A medida que sus palabras, punzantes como el filo de una lanza, hacían blanco en la honorabilidad del presidente, la intención que albergaba el anticuario marsellés me resultaba cada vez más evidente.

– Caballeros, debemos de poner este lamentable hecho en conocimiento de la policía – concluyó monsieur Fleury articulando sus palabras a modo de veredicto.

– Si actuamos así… ¿Habrá servido de algo todo esto? –  la quebrada voz del profesor emérito don Dimas Cañete se dejó oír con claridad -.  Si en su momento decidimos contar con los servicios del señor Laredo fue precisamente para que la desaparición del sestercio no se hiciese pública y evitar así un escándalo que, sin duda alguna, afectaría a nuestra sociedad menoscabando gravemente la confianza de nuestros inversores.

– Y sin inversiones… ¡No hay nada! – se atrevió a intervenir el doctor Stefanescu.

– Por favor, caballeros… Contratamos los servicios de un reputado detective privado creyendo que la desaparición de la moneda podría atribuirse a un complot exterior urdido en contra de nuestros intereses… ¡Quien podía imaginar que nuestro presidente pudiese planear tal tropelía! ¡No puedo por más que lamentar la maliciosa intención por él amparada para llevar a cabo una acción tan deplorable! – la vehemencia con la que monsieur Fleury pronunciaba sus palabras estaba a punto de imponerse a la prudencia con la que se manifestaban los demás consejeros.

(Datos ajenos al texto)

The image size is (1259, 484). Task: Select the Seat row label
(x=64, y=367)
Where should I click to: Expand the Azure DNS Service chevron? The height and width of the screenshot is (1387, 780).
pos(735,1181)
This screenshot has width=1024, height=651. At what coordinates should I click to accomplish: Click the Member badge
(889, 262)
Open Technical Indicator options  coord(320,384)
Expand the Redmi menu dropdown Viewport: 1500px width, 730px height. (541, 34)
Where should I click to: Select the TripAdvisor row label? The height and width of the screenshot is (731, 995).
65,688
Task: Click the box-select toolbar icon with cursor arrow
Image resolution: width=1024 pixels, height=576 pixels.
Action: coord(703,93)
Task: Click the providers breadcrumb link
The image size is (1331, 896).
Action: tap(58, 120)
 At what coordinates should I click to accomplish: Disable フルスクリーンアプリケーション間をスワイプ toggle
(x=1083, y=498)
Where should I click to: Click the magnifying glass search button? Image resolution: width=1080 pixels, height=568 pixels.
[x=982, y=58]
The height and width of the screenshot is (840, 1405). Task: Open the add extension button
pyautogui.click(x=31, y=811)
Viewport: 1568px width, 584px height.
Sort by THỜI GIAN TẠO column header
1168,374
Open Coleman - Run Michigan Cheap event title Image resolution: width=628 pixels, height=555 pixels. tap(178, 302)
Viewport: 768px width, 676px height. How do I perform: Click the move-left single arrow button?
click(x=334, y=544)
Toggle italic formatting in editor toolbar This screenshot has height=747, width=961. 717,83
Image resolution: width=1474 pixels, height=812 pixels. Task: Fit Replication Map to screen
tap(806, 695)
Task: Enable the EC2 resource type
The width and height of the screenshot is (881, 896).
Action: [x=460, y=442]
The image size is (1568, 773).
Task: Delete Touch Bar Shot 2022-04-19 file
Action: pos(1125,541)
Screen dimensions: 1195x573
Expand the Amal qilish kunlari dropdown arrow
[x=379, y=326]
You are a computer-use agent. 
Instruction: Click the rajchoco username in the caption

              Acurrucado de nuevo en su asiento, sin poder levantar la mirada de la moneda, el acusado de tal felonía representaba la viva imagen del desconcierto.

     – ¡Cómo es posible…! ¡Cómo es posible! – repetía maquinalmente Zacarías Playa mientras luchaba con el nudo de la corbata que lucía en un desesperado intento de aliviar la presión que en esos momentos atenazaba su garganta.

     – ¡Permítanme que insista, pero ante la evidencia de que el presidente del consejo de administración, traicionando la confianza depositada en él durante todos estos años, ha intentado apropiarse de uno de los valores más sólidos de nuestra sociedad, la presencia de los agentes de la autoridad resulta a todas luces necesaria! – monsieur Fleury seguía haciendo uso de una persuasiva oratoria, postulándose para liderar la toma de decisiones –. ¡Y que quede bien claro que el daño que pudiesen sufrir tanto la buena imagen de nuestra entidad como los legítimos intereses económicos de los cuales ésta es titular devendrá directamente de la vil actuación de Zacarías Playa!

Resultaba evidente que los demás consejeros se disponían a claudicar ante las exigencias de monsieur Fleury quien, prendido de un afán justiciero más propio de un Robespierre de opereta, exigía la cabeza del presidente del consejo de administración; éste, despojado frente a todos de la dignidad que a todo ilustre caballero le confiere el tratamiento de “don” precediendo al nombre de pila, parecía estar al borde de padecer un síncope.

     – Don Zacarías ignoraba que la moneda se encontraba oculta en el bastón – la rotundidad de mi afirmación hizo que todos los presentas girasen la cabeza al unísono hacia el lugar que yo ocupaba de pie frente a la mesa.

     – ¿Cómo dice? – monsieur Fleury me taladró con la mirada. Imaginé que, además de alterado, se sentiría bastante contrariado por mi osadía al restituir al presidente del consejo de administración el habitual tratamiento de cortesía.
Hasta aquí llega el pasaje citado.